━━ Data supplied
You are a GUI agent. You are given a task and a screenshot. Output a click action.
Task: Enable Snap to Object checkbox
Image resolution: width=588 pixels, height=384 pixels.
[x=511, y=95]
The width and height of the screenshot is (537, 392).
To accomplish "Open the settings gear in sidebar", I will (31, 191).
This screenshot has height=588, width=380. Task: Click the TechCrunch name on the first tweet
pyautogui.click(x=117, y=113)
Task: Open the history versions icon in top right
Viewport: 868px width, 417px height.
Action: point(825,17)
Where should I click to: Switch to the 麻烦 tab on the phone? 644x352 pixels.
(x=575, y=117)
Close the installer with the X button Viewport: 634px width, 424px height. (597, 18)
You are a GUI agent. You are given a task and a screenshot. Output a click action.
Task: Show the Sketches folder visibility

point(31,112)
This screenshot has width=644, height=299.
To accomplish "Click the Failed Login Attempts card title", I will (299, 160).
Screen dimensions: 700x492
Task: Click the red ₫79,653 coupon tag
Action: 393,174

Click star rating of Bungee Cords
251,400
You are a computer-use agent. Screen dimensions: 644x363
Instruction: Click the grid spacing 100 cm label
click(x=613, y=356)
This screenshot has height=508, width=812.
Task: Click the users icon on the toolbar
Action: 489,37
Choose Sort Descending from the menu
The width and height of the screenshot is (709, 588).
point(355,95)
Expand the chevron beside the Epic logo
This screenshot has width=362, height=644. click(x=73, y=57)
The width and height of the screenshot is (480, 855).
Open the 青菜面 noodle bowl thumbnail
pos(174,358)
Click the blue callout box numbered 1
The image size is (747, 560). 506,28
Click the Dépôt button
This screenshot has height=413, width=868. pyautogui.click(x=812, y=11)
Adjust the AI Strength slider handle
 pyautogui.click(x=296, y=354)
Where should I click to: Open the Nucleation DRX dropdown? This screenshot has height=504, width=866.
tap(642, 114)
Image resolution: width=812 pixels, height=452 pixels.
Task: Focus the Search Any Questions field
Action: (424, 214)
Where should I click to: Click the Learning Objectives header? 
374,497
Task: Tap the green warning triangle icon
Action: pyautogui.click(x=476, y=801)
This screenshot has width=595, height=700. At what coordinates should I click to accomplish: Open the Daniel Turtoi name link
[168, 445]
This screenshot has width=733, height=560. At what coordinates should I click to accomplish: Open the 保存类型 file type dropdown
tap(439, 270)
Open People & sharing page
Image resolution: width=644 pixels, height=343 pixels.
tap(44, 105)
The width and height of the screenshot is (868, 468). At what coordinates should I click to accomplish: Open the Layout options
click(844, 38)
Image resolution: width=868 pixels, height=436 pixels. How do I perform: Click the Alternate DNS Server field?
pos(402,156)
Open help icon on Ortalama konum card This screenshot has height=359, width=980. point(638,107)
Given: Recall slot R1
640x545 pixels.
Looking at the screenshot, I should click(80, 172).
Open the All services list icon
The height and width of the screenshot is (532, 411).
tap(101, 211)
━━━━
Activity => The full set of records must be output again exactly.

Solution =>
You are a GUI agent. You are given a task and a screenshot. Output a click action.
Task: Enable Snap to Object checkbox
Image resolution: width=588 pixels, height=384 pixels.
[x=511, y=95]
The width and height of the screenshot is (537, 392).
To accomplish "Open the settings gear in sidebar", I will (31, 191).
This screenshot has height=588, width=380. Task: Click the TechCrunch name on the first tweet
pyautogui.click(x=117, y=113)
Task: Open the history versions icon in top right
Viewport: 868px width, 417px height.
Action: point(825,17)
Where should I click to: Switch to the 麻烦 tab on the phone? 644x352 pixels.
(x=575, y=117)
Close the installer with the X button Viewport: 634px width, 424px height. (597, 18)
You are a GUI agent. You are given a task and a screenshot. Output a click action.
Task: Show the Sketches folder visibility

point(31,112)
This screenshot has width=644, height=299.
To accomplish "Click the Failed Login Attempts card title", I will (299, 160).
Screen dimensions: 700x492
Task: Click the red ₫79,653 coupon tag
Action: 393,174

Click star rating of Bungee Cords
251,400
You are a computer-use agent. Screen dimensions: 644x363
Instruction: Click the grid spacing 100 cm label
click(x=613, y=356)
This screenshot has height=508, width=812.
Task: Click the users icon on the toolbar
Action: 489,37
Choose Sort Descending from the menu
The width and height of the screenshot is (709, 588).
point(355,95)
Expand the chevron beside the Epic logo
This screenshot has width=362, height=644. click(x=73, y=57)
The width and height of the screenshot is (480, 855).
Open the 青菜面 noodle bowl thumbnail
pos(174,358)
Click the blue callout box numbered 1
The image size is (747, 560). 506,28
Click the Dépôt button
This screenshot has height=413, width=868. pyautogui.click(x=812, y=11)
Adjust the AI Strength slider handle
 pyautogui.click(x=296, y=354)
Where should I click to: Open the Nucleation DRX dropdown? This screenshot has height=504, width=866.
tap(642, 114)
Image resolution: width=812 pixels, height=452 pixels.
Task: Focus the Search Any Questions field
Action: (424, 214)
Where should I click to: Click the Learning Objectives header? 
374,497
Task: Tap the green warning triangle icon
Action: pyautogui.click(x=476, y=801)
This screenshot has width=595, height=700. At what coordinates should I click to accomplish: Open the Daniel Turtoi name link
[168, 445]
This screenshot has width=733, height=560. At what coordinates should I click to accomplish: Open the 保存类型 file type dropdown
tap(439, 270)
Open People & sharing page
Image resolution: width=644 pixels, height=343 pixels.
tap(44, 105)
The width and height of the screenshot is (868, 468). At what coordinates should I click to accomplish: Open the Layout options
click(844, 38)
Image resolution: width=868 pixels, height=436 pixels. How do I perform: Click the Alternate DNS Server field?
pos(402,156)
Open help icon on Ortalama konum card This screenshot has height=359, width=980. point(638,107)
Given: Recall slot R1
640x545 pixels.
Looking at the screenshot, I should click(80, 172).
Open the All services list icon
The height and width of the screenshot is (532, 411).
tap(101, 211)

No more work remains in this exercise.